O pracach nad nową daniną jako pierwszy dowiedział się portal money.pl. Danina miałaby zniechęcać przedsiębiorców do przenoszenia swoich biznesów do innych państwa. Chodzi o sytuację, gdy firma dużo zarobi, a potem organizuje sobie przeprowadzkę na Cypr, Maltę czy do innego miejsca, gdzie fiskus łagodniej traktuje podatników.
Bat na podatkowych kombinatorów
Resort finansów, który opracowywał szczegóły tych przepisów, tłumaczy że zmiany narzuca unijna dyrektywa ATAD z 2016 roku. Dokument ma uderzyć w biznesy, które unikają opodatkowania. Nie ma w nim jednak zbyt wielu szczegółów. Dyrektywa nie określa ani stawek, ani zakresu nowego podatku. Sugeruje jedynie, by exit tax stosować wobec podmiotów gospodarczych.
OGLĄDAJ: * *Czerwińska: Exit tax to nie jest nowy podatek
Dla polskich firm oznacza to, że będą musiały zapłacić podatek, gdy zechcą przenieść biznes za granicę w części bądź całości oraz chcąc zmienić rezydenturę podatkową. Stawka zostanie ustalona w oparciu o dochody. Podatek trzeba będzie opłacić, jeśli wartość przenoszonego biznesu lub jego części przekroczy 2 mln zł. Od sumy powyżej tego progu fiskus potrąci 19 proc.
Jednak polski rząd idzie o krok dalej. Chce opodatkować również osoby fizyczne. Stawka dla nich ma wynieść 3 proc. lub 19 proc. w przypadku hipotetycznych zysków.
Biznes protestuje
Exit tax ma zostać przyjęty mimo krytyki biznesu. Przedsiębiorcy twierdzą, że nowa danina utrudni inwestycje.

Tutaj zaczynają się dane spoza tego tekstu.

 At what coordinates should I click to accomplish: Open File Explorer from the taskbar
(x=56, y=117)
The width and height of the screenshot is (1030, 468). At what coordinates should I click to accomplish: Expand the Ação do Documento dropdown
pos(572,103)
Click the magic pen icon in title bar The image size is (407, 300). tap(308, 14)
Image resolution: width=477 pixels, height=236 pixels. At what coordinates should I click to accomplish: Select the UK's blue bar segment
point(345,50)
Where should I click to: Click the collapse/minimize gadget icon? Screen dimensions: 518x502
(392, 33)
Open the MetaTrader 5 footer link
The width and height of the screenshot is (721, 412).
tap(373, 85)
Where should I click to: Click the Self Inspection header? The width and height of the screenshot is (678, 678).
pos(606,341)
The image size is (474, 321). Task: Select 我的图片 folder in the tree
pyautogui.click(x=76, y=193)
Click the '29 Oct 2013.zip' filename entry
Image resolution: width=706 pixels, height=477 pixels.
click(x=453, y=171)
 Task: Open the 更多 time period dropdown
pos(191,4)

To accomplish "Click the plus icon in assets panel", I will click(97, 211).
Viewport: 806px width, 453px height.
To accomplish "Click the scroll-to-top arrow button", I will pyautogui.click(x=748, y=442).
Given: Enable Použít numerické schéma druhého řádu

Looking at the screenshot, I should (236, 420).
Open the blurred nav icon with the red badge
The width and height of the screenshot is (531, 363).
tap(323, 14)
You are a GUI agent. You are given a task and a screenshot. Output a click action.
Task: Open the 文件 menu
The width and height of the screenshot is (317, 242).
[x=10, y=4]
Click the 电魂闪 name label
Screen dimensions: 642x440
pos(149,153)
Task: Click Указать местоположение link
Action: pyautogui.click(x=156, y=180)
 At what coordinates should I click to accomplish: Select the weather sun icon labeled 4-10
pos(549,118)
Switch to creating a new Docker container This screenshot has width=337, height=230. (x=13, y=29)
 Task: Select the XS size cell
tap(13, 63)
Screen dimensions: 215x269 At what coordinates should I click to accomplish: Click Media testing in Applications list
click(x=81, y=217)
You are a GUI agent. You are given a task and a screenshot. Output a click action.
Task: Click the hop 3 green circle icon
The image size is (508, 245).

Narzekają szczególnie te firmy, których model biznesowy zakłada działanie na skalę międzynarodową. Nowe przepisy mają być tez zagrożeniem dla unijnej zasady swobody przepływu osób.
Podatek od wyprowadzki obowiązuje już w innych krajach Unii. Do tego często w bardzo rygorystycznej formie. W Danii takim podatkiem objęte są aktywa już od równowartości 500 tys. zł.
W Polsce exit tax ma zacząć obowiązywać od przyszłego roku.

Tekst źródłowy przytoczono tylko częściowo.